─── Information supplied ───
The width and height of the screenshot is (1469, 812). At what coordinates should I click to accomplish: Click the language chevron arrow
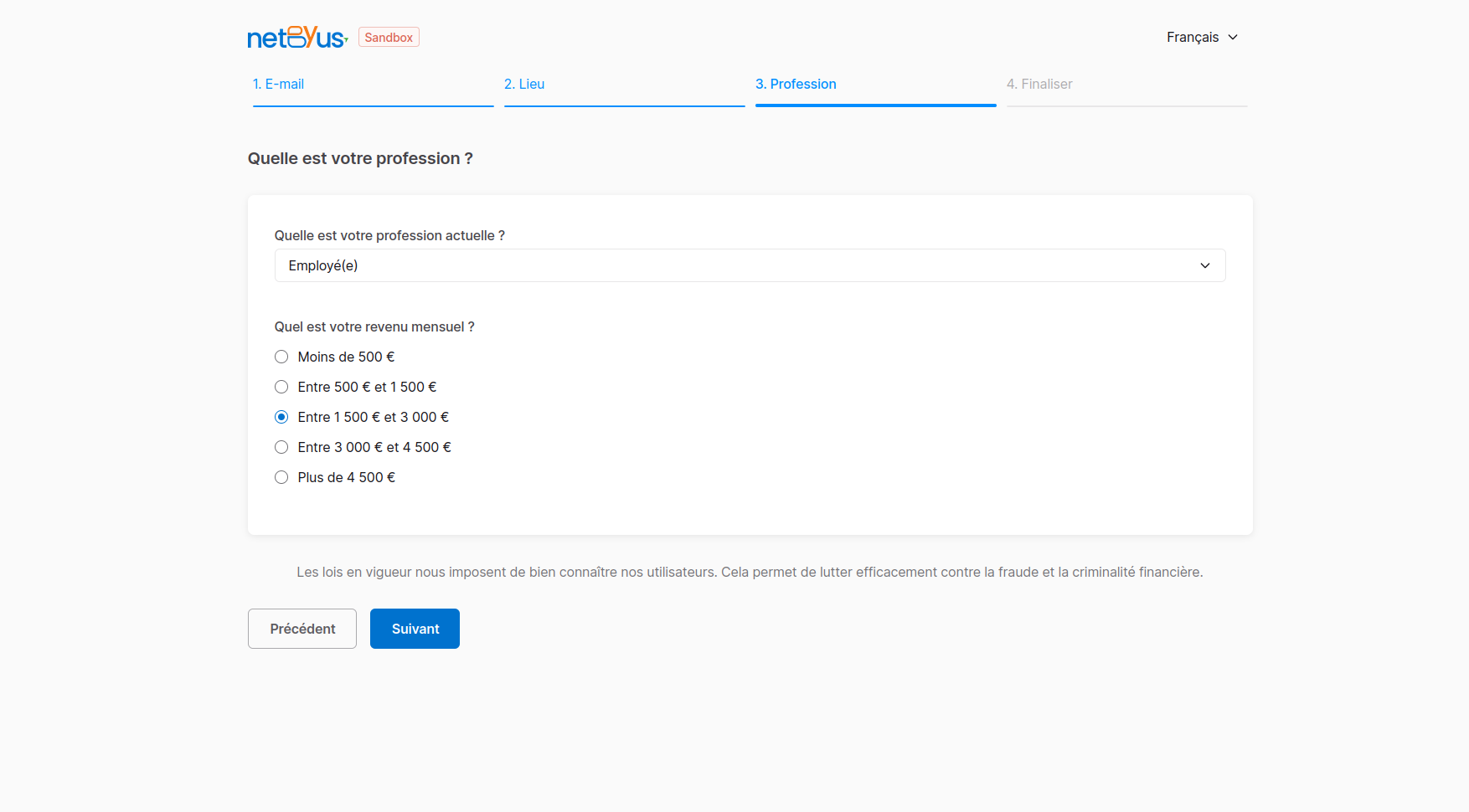coord(1233,37)
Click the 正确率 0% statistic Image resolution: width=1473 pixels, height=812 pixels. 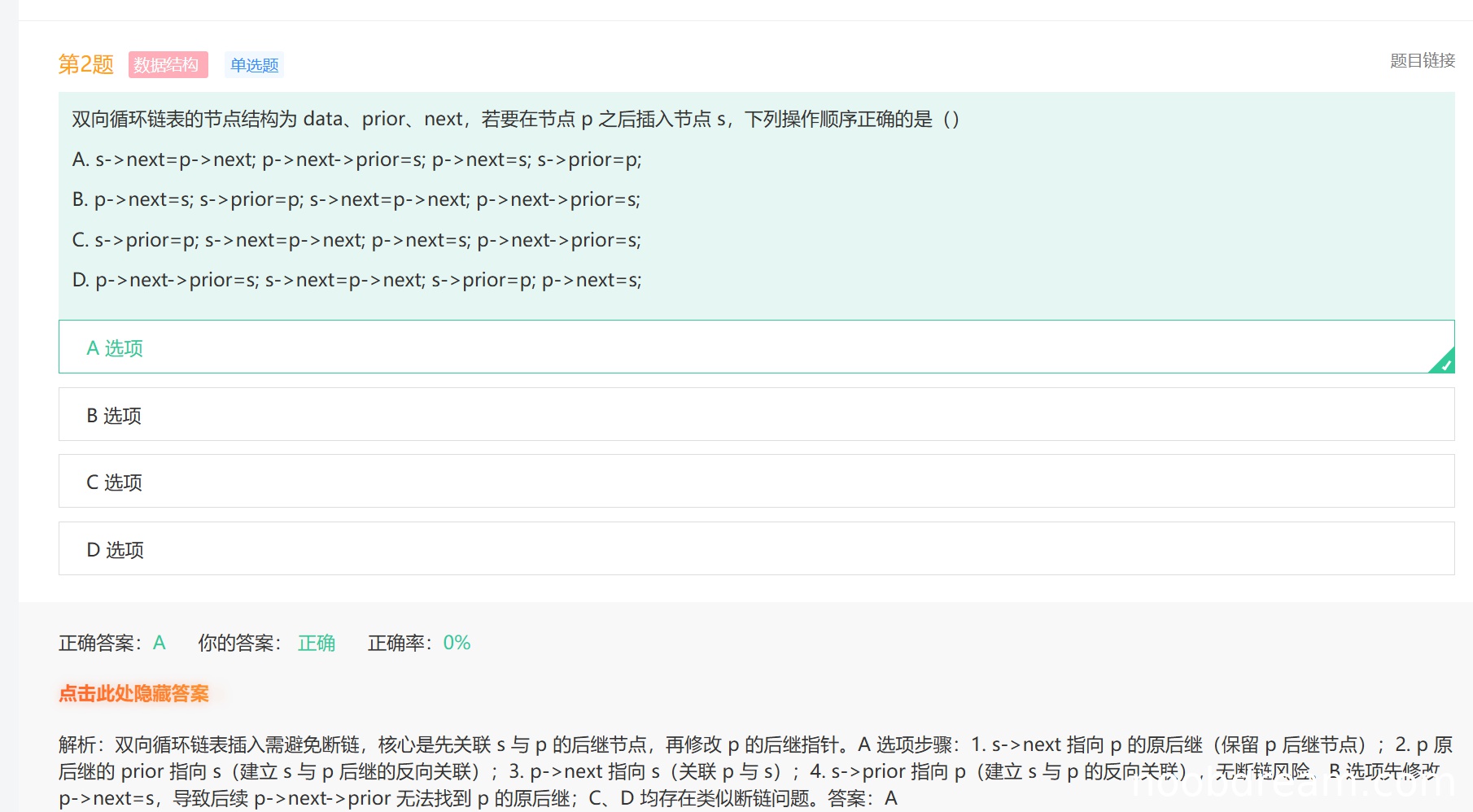(419, 643)
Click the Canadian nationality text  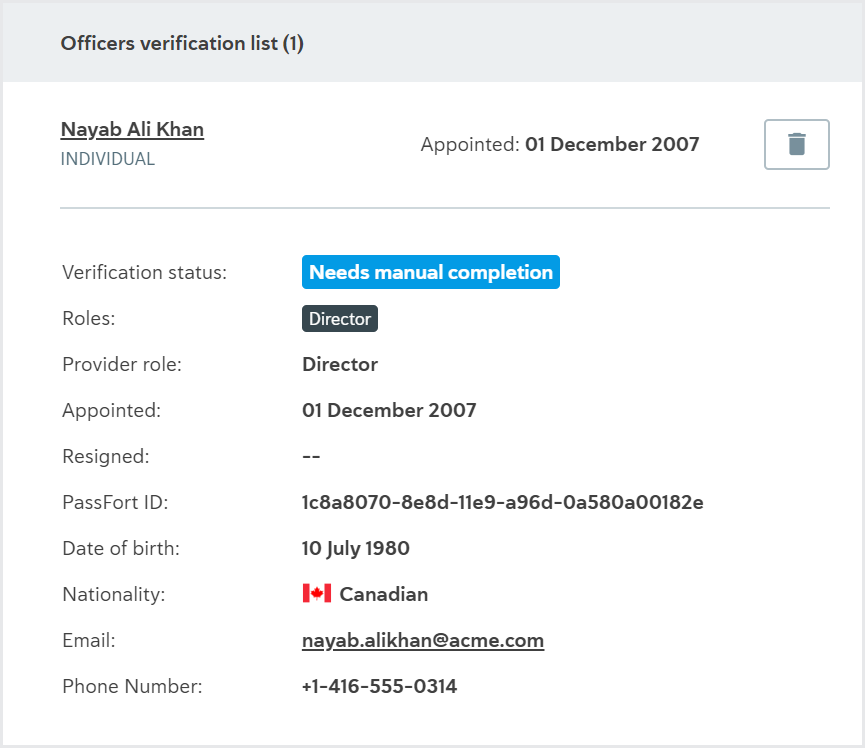tap(383, 594)
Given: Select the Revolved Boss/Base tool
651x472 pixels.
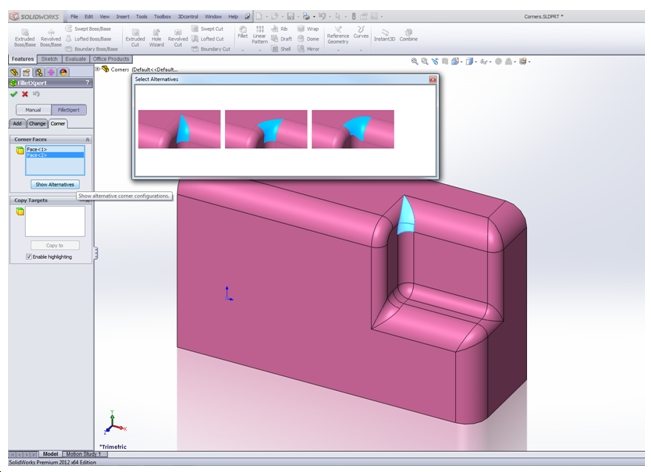Looking at the screenshot, I should (51, 38).
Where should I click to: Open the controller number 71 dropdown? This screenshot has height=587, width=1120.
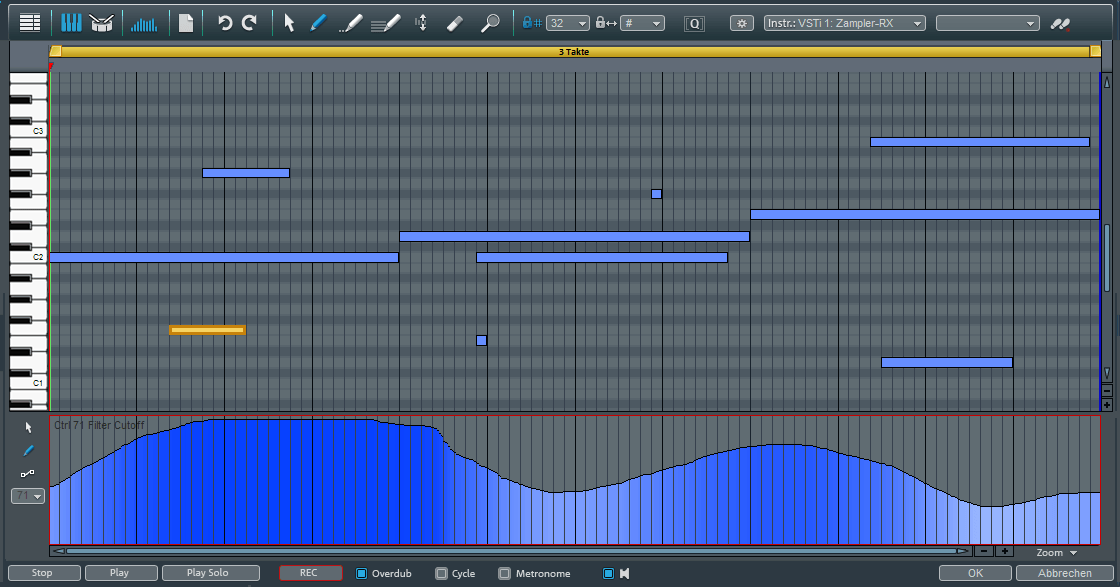coord(28,496)
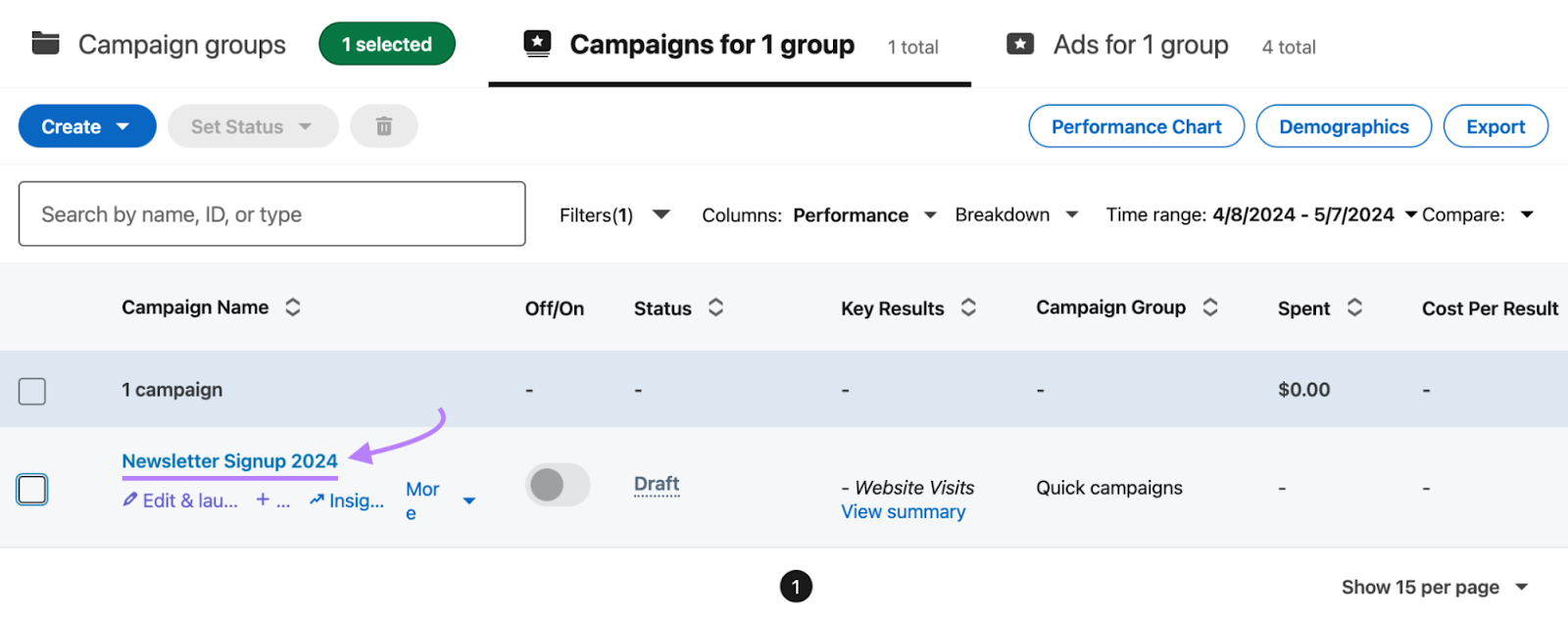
───
• **Instructions to follow**: Once the line containing "Given: Select the Revolved Boss/Base tool" is found in the records above, it and every line after it up to the last must be repeated exactly, without pictures.

• **Written response**:
Given: Select the Revolved Boss/Base tool
651x472 pixels.
Looking at the screenshot, I should (51, 38).
Where should I click to: Open the controller number 71 dropdown? This screenshot has height=587, width=1120.
coord(28,496)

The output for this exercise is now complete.